The National Institute for Standards and Technology is updating SP 800-53 (Revision 3 below), that gives federal agencies (excluding those tied to national security) recommend security controls for information technology systems, NIST computer scientist and advanced security researcher Ron Ross tells us.
This will be the fourth update to the document since its original release in 2005, but will also be the largest as the threat space has grown so rapidly in the past year.
The document is expected to be released at the end of the calendar year focusing on insider threats, software application security, social networking, mobile devices, cloud computing, cross domain solutions, advanced persistent threats, supply chain security, process control systems and privacy. The document will also include a systems engineering guide.
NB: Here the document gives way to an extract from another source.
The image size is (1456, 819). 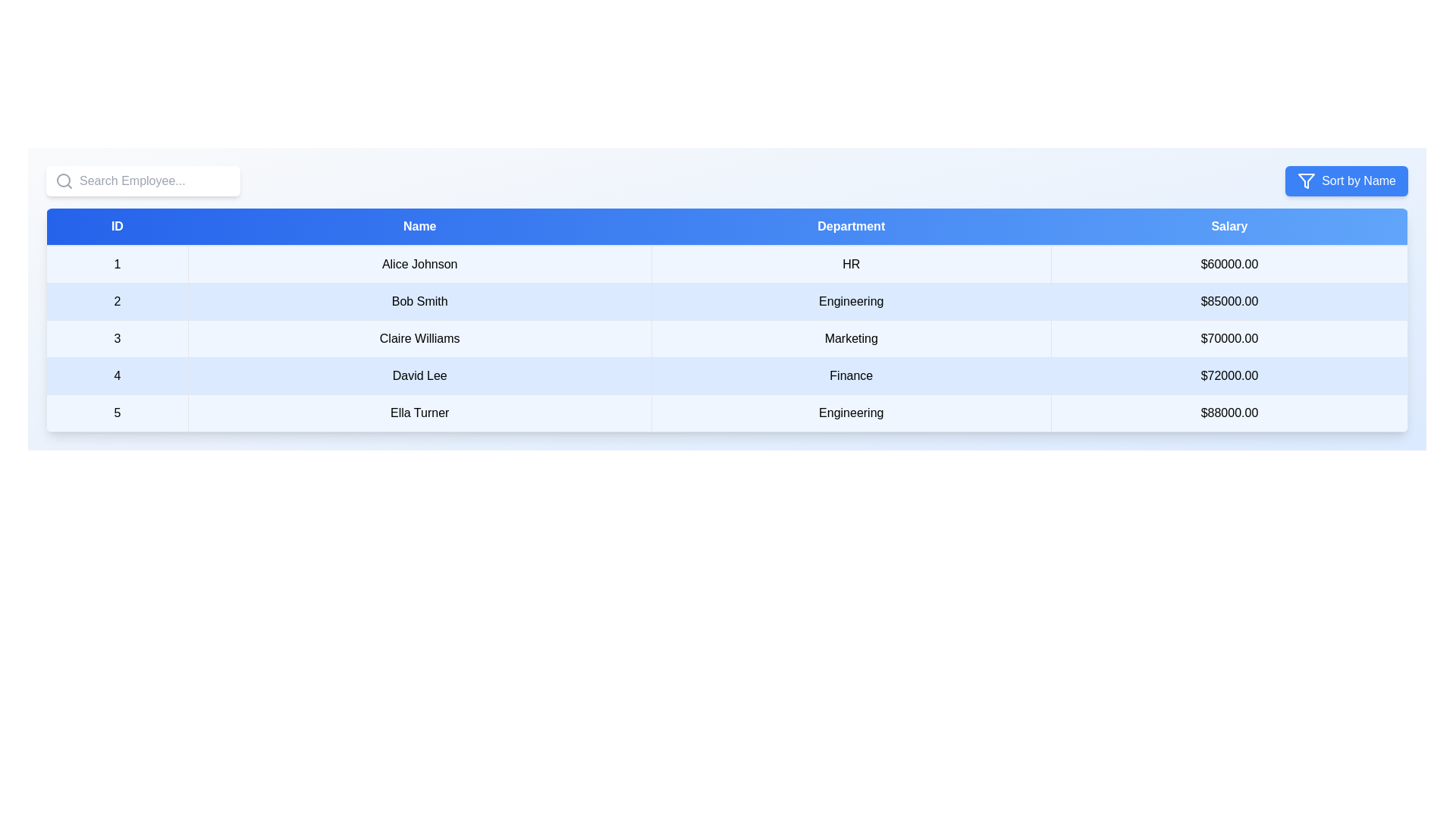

“Our goal is to build more security early on when designing the system than trying to clean up the mess afterward,” Ross tells us.
And that mess can be huge. Ross agreed with a statement we passed along from FBI Cyber Division Deputy Assistant Director Steven Chabinsky who said that the country is more equipped at cybersecurity now than ever before, but the problem is the worst it’s ever been.
Part of the reason, says Ross, is that hackers today don’t really even need to be hackers.
“A few years ago, hackers used to be a specialized trade, but with the advent of low cost computers and the ability to purchase sophisticated attack tools online almost anyone on the planet can do significant damage to a system,” Ross said. “That’s what makes our job so challenging, because our adversary is continually evolving.”